Find the lines below in which the string "computer" occurs. Copy each one.

[Material for the task Boundary: Start]

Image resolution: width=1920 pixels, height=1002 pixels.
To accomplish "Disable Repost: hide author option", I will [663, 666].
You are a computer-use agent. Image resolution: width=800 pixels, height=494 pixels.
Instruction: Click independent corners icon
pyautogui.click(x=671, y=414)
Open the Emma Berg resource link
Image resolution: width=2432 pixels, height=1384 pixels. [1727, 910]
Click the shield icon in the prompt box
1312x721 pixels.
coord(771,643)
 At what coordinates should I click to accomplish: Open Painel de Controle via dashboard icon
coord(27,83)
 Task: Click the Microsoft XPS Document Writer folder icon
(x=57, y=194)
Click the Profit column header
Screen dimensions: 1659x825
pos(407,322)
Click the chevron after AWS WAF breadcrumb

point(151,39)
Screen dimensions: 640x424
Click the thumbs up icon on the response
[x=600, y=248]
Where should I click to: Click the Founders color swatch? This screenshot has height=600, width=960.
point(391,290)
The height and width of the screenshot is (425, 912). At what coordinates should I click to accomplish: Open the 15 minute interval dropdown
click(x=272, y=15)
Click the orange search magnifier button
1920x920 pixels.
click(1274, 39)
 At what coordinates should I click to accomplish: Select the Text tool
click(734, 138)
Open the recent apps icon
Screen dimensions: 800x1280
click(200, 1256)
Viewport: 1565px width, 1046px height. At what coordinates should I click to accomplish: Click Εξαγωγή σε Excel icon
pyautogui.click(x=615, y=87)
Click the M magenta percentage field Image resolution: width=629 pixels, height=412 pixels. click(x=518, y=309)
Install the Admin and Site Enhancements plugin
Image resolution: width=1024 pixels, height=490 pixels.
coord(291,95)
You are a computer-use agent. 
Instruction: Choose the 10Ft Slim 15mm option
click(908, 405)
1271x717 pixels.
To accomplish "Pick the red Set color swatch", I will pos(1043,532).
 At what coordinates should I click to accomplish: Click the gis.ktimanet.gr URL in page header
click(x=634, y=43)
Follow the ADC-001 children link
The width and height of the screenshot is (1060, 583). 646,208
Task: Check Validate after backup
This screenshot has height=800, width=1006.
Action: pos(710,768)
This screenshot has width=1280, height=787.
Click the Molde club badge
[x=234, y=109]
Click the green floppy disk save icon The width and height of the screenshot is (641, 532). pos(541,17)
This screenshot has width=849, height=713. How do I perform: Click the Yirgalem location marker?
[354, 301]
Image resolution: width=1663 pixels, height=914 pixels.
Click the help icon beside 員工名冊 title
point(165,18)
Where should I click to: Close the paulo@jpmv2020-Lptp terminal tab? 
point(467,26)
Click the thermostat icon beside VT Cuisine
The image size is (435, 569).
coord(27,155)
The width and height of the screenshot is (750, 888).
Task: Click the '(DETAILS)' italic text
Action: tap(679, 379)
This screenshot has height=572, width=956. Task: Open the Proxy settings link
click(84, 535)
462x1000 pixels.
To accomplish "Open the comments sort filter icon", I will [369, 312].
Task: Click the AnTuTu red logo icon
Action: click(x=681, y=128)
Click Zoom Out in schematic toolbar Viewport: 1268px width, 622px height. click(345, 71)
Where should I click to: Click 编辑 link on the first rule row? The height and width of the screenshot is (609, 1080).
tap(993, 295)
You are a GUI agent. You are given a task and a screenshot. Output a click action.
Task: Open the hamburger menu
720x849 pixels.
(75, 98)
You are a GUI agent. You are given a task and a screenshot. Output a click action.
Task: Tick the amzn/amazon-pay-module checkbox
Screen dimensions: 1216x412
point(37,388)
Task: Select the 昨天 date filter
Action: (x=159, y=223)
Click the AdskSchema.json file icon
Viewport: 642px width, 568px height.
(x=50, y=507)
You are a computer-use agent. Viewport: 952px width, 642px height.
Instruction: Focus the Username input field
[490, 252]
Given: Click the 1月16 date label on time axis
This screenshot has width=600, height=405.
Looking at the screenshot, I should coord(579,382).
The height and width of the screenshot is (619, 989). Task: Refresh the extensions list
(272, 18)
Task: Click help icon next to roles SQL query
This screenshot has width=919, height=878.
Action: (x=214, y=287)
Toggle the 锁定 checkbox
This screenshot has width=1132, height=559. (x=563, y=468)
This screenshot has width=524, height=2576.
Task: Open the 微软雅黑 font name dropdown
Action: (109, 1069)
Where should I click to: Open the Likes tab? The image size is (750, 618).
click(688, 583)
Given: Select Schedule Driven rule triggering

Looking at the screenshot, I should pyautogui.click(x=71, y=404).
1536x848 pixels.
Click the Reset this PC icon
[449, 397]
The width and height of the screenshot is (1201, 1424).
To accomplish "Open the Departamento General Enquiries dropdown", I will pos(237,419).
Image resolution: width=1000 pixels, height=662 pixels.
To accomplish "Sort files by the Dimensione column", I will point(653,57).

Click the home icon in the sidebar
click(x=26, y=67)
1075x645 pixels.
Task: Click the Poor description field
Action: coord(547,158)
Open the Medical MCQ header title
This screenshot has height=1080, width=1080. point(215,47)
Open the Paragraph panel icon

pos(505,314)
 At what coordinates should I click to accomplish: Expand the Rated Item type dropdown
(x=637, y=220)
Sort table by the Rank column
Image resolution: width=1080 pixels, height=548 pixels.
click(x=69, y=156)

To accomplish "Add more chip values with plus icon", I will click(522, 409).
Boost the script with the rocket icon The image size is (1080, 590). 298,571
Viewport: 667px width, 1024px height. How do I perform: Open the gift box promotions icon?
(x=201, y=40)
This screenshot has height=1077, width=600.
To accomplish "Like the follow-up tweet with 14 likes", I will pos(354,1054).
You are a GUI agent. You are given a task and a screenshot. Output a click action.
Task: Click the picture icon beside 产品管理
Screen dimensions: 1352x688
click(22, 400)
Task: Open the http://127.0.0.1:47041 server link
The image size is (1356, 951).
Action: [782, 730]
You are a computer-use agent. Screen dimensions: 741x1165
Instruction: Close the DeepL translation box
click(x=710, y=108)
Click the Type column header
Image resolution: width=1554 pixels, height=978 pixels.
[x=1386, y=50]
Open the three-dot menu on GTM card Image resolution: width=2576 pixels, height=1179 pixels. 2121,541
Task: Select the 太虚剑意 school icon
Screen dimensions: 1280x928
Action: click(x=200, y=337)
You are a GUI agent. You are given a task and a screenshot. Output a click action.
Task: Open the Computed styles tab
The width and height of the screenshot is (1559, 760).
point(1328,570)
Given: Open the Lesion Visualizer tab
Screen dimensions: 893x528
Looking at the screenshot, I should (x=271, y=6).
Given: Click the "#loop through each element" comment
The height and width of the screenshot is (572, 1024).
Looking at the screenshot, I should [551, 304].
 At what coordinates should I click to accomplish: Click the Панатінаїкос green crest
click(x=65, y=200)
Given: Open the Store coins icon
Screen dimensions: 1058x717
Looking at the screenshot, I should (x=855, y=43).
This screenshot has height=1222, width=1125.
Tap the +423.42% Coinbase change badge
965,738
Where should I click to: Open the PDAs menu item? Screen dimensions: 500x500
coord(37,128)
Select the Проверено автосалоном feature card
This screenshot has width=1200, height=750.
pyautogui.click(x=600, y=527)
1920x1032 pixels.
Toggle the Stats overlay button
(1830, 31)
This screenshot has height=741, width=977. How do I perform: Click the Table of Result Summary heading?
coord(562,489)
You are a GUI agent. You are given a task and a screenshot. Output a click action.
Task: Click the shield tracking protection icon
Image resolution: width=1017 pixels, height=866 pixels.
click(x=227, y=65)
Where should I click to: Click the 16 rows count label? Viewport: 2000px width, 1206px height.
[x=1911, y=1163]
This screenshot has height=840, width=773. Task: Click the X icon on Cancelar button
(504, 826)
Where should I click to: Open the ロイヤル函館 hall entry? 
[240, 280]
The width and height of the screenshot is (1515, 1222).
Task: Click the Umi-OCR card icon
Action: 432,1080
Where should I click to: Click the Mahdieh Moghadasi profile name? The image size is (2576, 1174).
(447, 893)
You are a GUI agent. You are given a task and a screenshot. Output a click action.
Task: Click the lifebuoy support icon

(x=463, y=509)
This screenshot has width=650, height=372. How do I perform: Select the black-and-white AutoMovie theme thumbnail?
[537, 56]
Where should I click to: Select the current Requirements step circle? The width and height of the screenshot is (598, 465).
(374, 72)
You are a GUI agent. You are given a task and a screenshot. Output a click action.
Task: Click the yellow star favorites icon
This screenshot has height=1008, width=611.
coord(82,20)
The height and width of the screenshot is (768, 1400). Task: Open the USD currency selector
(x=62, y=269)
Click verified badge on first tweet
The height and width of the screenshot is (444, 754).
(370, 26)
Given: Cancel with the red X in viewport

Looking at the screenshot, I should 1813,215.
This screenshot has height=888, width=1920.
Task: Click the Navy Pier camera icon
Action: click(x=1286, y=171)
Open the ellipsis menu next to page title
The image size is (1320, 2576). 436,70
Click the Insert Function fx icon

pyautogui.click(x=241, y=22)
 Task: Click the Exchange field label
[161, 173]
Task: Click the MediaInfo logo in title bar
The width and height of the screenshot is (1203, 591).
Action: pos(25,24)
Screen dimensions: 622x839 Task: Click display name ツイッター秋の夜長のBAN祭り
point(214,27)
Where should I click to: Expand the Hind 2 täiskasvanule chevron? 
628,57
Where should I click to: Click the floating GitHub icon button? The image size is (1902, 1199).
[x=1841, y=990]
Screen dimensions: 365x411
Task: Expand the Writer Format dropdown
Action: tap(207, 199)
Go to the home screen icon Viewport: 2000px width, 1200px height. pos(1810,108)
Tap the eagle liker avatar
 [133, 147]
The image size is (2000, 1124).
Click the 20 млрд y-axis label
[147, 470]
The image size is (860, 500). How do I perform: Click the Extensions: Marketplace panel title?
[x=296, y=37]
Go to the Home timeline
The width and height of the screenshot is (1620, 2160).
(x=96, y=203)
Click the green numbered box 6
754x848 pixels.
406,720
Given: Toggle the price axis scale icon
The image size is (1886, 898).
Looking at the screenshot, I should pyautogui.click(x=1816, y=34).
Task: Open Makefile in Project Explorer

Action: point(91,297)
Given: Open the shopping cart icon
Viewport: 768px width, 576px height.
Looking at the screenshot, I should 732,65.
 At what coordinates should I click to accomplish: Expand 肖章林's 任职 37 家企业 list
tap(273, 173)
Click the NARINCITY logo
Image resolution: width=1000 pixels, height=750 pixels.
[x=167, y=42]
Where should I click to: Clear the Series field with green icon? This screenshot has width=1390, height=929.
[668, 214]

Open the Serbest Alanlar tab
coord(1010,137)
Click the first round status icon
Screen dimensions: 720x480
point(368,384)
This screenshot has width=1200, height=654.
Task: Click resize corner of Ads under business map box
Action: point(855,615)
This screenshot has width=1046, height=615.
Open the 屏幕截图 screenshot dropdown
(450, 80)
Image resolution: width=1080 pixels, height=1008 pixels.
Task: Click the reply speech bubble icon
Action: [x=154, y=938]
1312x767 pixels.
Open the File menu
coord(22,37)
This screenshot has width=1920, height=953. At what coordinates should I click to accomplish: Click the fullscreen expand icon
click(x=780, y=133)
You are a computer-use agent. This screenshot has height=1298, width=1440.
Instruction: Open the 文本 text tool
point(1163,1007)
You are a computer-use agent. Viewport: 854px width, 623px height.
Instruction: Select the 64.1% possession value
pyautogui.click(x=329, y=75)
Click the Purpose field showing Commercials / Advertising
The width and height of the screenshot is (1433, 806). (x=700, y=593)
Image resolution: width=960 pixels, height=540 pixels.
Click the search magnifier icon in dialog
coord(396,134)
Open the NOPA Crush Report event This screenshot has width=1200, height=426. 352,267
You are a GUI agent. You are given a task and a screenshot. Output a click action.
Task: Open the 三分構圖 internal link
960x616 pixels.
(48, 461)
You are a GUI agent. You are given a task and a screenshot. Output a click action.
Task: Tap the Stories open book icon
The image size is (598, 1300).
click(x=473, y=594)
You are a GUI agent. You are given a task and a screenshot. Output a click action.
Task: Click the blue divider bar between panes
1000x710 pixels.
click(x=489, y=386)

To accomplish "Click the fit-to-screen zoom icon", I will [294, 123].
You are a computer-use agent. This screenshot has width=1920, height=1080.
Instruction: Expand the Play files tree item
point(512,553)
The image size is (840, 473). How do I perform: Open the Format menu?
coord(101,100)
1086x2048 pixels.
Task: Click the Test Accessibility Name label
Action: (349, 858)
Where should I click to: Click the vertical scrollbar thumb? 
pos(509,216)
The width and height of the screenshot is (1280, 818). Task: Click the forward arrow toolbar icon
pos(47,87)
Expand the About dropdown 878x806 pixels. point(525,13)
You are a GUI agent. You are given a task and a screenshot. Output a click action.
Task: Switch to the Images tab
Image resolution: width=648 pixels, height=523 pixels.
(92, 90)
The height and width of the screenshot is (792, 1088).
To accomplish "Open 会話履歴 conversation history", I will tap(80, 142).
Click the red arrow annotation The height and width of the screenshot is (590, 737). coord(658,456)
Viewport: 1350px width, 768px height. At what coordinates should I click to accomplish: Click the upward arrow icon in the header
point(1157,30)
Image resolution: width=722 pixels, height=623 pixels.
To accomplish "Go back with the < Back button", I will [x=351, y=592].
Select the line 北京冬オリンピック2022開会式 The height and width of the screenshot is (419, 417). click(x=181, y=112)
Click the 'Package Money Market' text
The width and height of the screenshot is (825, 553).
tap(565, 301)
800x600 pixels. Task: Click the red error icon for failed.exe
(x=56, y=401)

[Material for the task Boundary: End]

Answer>
You are a computer-use agent. Image resolution: width=800 pixels, height=494 pixels.
You are a computer-use agent. 
You are a computer-use agent. Viewport: 952px width, 642px height.
You are a computer-use agent. Screen dimensions: 741x1165
You are a computer-use agent. This screenshot has height=1298, width=1440.
You are a computer-use agent. Viewport: 854px width, 623px height.
You are a computer-use agent. This screenshot has width=1920, height=1080.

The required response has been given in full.